Go has around $250^{150}$ possible moves. Iterating over all possibilities to find an optimal policy is unfeasible. Instead, algorithms use some flavor of tree-search-based methods with additional handcrafted heuristics. Nevertheless, the issue of how to efficiently explore the tree remains. The innovation behind AlphaGo is to combine MCTS [1] with policy and value networks to obtain a very efficient tree search. But how is that achieved?

AlphaGo has a combination of policies and value networks that estimate the action distribution for a given state and the expected game outcome. Initially, a policy is trained in a supervised manner (with 30 million positions), $p_\sigma(a|s)$, which tries to predict expert moves. A smaller policy, $\pi_r(a|s)$, is also trained with the goal of providing much faster evaluations for rollout (2 $\mu\text{s}$ against 3ms according to the authors). Then, a new policy $\pi_p$ is initialized with the same weights as $\pi_\sigma$, which is used for self-play with randomly selected previous versions of the policy. $\pi_p$ ended up winning 80\% of the games against $\pi_\sigma$. The gradient used to train $\pi_p$ follows:

\[\Delta p \propto \frac{\partial \pi_p(a|s)}{\partial p}z\]

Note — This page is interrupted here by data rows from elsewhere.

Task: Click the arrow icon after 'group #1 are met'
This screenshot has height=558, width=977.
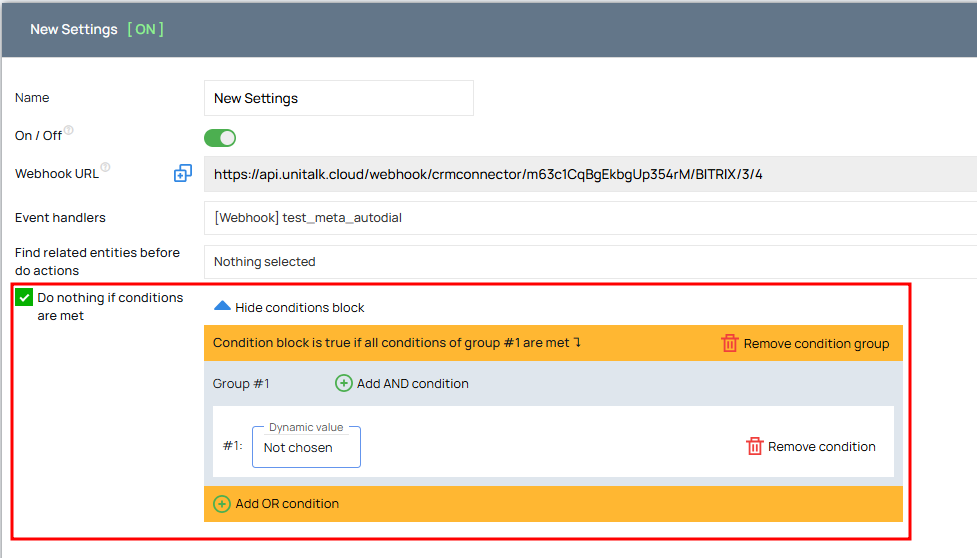Action: tap(578, 342)
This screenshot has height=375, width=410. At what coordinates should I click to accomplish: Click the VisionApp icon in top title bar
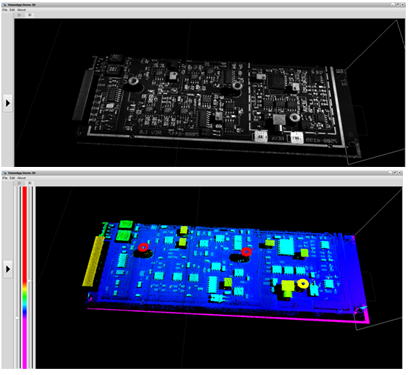[x=4, y=5]

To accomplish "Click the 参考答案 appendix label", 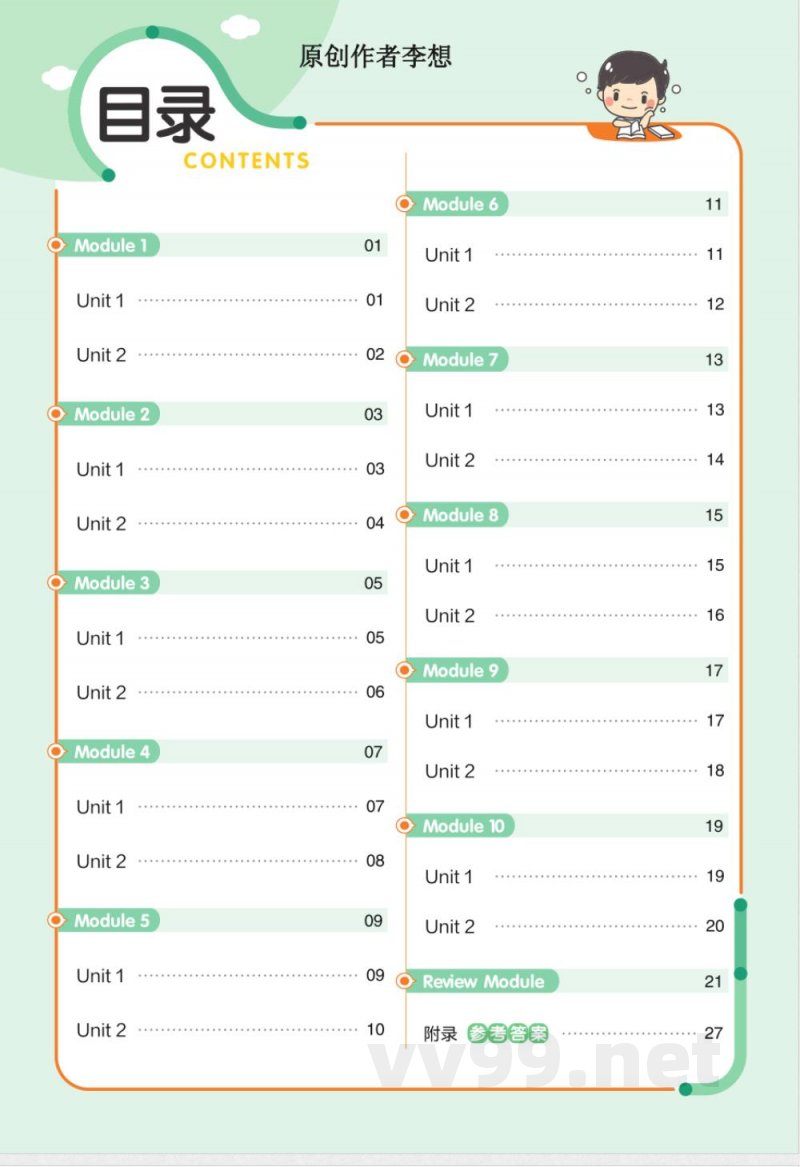I will coord(508,1034).
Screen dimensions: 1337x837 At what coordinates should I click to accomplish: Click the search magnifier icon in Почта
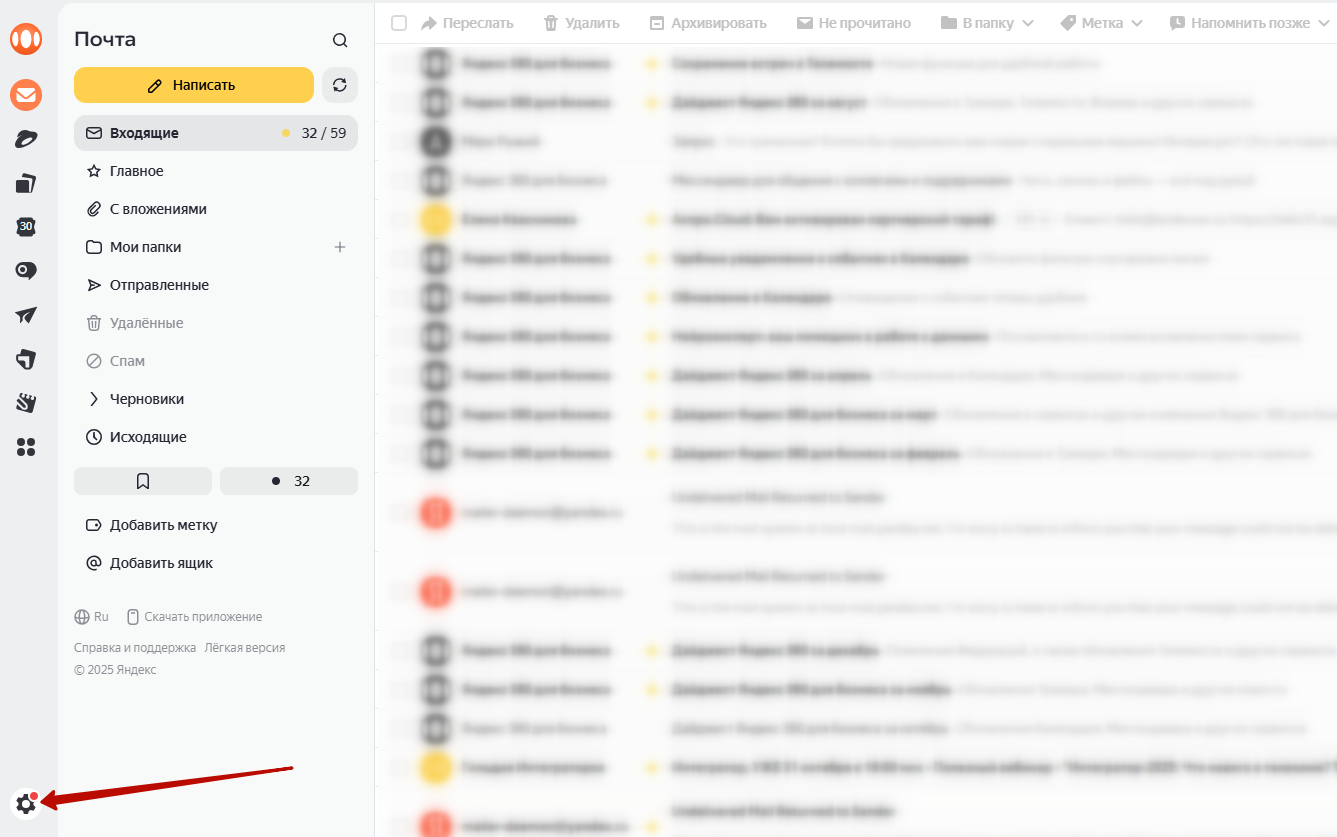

With the policies networks trained, the value network, $v_\theta(s)$, was obtained by predicting the outcome of the games, $z$, played by $\pi_p$. To prevent overfitting, 30M positions were sampled from different games played with self-play. The gradient used was:

\[\Delta \theta \propto \frac{\partial v_\theta(s)}{\partial \theta}(z-v_\theta(s))\]

Timeline of AlphaZero and MuZero Variants

Figure 2. AlphaGo training pipeline. Figure 1.a from [1].

Then, the trained policies were combined with MCTS. Starting from the root node, each simulation will select actions based on

\[\begin{split} a_t &= \text{argmax}_a(Q(s_t,a) + u(s_t,a)) \\ u(s,a) & \propto \frac{P(s,a)}{1+N(s,a)} \end{split}\]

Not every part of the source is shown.